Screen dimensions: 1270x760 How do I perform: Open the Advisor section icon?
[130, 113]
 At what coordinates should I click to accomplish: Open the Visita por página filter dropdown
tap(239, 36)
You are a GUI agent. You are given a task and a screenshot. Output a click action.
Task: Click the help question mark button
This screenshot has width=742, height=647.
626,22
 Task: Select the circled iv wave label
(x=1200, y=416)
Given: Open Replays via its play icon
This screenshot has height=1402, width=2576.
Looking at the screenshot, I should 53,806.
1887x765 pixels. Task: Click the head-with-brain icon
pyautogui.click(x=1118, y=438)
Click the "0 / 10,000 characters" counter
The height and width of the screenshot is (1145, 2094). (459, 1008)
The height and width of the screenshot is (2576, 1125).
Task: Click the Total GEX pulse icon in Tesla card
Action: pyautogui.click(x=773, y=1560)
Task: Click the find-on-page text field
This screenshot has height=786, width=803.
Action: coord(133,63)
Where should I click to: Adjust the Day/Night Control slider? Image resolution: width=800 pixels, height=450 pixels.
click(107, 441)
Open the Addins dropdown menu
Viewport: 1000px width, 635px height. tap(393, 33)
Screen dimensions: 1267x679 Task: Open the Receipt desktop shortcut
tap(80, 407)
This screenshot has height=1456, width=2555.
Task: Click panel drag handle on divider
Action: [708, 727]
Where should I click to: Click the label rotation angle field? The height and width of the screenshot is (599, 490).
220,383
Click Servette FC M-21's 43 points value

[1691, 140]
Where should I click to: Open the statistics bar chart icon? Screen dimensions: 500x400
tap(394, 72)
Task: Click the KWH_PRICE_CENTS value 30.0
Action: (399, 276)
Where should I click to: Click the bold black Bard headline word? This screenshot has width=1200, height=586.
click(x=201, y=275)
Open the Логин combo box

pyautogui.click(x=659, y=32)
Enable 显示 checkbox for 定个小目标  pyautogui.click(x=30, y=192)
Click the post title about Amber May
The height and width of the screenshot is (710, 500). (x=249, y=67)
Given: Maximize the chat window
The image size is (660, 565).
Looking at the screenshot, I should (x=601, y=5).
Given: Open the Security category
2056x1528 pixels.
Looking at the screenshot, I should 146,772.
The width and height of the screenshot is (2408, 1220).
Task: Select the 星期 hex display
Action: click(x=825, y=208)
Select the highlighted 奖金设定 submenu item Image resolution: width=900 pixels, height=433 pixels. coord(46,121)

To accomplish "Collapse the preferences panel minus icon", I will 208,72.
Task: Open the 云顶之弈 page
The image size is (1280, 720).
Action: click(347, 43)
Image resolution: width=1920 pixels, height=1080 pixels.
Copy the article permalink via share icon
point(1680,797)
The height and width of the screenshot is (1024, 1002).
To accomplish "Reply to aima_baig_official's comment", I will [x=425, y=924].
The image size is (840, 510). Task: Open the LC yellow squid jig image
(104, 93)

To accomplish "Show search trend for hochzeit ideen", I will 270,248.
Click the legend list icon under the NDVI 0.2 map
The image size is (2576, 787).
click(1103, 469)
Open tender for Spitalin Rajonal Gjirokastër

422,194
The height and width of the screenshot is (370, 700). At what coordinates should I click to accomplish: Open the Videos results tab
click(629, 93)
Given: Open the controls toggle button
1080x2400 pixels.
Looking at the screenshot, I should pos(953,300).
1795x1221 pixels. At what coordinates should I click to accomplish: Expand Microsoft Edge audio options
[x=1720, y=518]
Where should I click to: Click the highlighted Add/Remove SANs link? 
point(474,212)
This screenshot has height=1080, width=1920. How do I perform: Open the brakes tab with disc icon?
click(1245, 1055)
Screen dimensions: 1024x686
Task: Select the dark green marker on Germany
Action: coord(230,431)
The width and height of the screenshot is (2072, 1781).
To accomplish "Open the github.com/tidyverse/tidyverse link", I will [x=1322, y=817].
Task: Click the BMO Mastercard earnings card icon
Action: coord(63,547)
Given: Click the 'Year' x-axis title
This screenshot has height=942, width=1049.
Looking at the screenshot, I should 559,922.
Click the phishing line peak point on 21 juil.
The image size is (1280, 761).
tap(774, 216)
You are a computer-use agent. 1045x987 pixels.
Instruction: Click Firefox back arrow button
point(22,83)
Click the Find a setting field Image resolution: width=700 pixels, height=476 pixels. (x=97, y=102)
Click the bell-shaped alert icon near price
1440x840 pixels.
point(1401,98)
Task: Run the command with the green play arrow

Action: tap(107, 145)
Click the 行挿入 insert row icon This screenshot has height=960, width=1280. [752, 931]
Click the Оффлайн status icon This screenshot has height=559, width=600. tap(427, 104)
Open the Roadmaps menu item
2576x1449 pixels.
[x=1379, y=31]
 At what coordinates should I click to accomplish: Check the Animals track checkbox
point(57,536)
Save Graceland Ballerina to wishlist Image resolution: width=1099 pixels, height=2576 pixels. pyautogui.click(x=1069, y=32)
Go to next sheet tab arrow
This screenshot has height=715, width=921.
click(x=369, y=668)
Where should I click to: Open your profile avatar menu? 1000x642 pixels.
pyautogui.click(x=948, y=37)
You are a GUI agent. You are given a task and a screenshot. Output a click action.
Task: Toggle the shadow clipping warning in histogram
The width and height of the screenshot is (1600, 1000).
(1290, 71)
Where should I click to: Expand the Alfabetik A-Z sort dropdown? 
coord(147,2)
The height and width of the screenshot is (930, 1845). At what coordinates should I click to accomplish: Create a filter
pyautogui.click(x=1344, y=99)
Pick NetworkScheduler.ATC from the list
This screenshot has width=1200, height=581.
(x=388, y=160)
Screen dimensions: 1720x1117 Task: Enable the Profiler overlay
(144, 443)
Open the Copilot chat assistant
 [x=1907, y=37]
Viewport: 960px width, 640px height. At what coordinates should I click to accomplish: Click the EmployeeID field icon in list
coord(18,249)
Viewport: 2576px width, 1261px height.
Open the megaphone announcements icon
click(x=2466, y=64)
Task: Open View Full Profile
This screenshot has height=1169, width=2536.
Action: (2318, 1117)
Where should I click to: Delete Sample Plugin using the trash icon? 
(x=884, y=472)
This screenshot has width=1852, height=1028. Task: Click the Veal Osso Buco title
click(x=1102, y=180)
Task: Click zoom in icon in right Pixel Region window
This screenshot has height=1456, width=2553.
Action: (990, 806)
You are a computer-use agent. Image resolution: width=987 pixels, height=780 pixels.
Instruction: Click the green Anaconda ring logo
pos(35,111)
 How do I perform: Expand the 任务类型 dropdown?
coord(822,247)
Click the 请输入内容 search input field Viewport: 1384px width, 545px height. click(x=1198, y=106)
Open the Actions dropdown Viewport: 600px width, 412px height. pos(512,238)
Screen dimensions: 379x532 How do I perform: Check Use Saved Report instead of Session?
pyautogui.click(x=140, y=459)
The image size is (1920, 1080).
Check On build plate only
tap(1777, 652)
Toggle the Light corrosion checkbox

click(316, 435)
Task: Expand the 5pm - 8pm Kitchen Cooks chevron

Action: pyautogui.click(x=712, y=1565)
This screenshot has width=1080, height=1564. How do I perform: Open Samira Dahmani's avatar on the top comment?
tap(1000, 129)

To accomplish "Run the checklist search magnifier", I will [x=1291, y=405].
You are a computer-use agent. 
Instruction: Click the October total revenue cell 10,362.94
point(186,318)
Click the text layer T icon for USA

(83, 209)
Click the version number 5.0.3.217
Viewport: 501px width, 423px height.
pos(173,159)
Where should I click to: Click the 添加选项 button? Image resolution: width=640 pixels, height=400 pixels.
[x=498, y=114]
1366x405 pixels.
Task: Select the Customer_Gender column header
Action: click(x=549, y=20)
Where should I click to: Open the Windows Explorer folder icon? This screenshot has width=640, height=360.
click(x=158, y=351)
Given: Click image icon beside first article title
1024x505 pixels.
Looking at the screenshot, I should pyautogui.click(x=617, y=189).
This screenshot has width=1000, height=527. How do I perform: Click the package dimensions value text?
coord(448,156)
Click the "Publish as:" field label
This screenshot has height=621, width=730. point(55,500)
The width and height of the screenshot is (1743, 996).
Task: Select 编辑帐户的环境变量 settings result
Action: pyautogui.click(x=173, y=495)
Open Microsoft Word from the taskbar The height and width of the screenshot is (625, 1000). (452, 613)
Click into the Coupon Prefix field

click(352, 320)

****************************************

→ **Written exercise**: Reproduce the items from the line containing "Viewport: 2576px width, 1261px height." through the line containing "Action: click(x=549, y=20)", including both of those lines.

→ **Response**:
Viewport: 2576px width, 1261px height.
Open the megaphone announcements icon
click(x=2466, y=64)
Task: Open View Full Profile
This screenshot has height=1169, width=2536.
Action: (2318, 1117)
Where should I click to: Delete Sample Plugin using the trash icon? 
(x=884, y=472)
This screenshot has width=1852, height=1028. Task: Click the Veal Osso Buco title
click(x=1102, y=180)
Task: Click zoom in icon in right Pixel Region window
This screenshot has height=1456, width=2553.
Action: (990, 806)
You are a computer-use agent. Image resolution: width=987 pixels, height=780 pixels.
Instruction: Click the green Anaconda ring logo
pos(35,111)
 How do I perform: Expand the 任务类型 dropdown?
coord(822,247)
Click the 请输入内容 search input field Viewport: 1384px width, 545px height. click(x=1198, y=106)
Open the Actions dropdown Viewport: 600px width, 412px height. pos(512,238)
Screen dimensions: 379x532 How do I perform: Check Use Saved Report instead of Session?
pyautogui.click(x=140, y=459)
The image size is (1920, 1080).
Check On build plate only
tap(1777, 652)
Toggle the Light corrosion checkbox

click(316, 435)
Task: Expand the 5pm - 8pm Kitchen Cooks chevron

Action: pyautogui.click(x=712, y=1565)
This screenshot has width=1080, height=1564. How do I perform: Open Samira Dahmani's avatar on the top comment?
tap(1000, 129)

To accomplish "Run the checklist search magnifier", I will [x=1291, y=405].
You are a computer-use agent. 
Instruction: Click the October total revenue cell 10,362.94
point(186,318)
Click the text layer T icon for USA

(83, 209)
Click the version number 5.0.3.217
Viewport: 501px width, 423px height.
pos(173,159)
Where should I click to: Click the 添加选项 button? Image resolution: width=640 pixels, height=400 pixels.
[x=498, y=114]
1366x405 pixels.
Task: Select the Customer_Gender column header
Action: click(x=549, y=20)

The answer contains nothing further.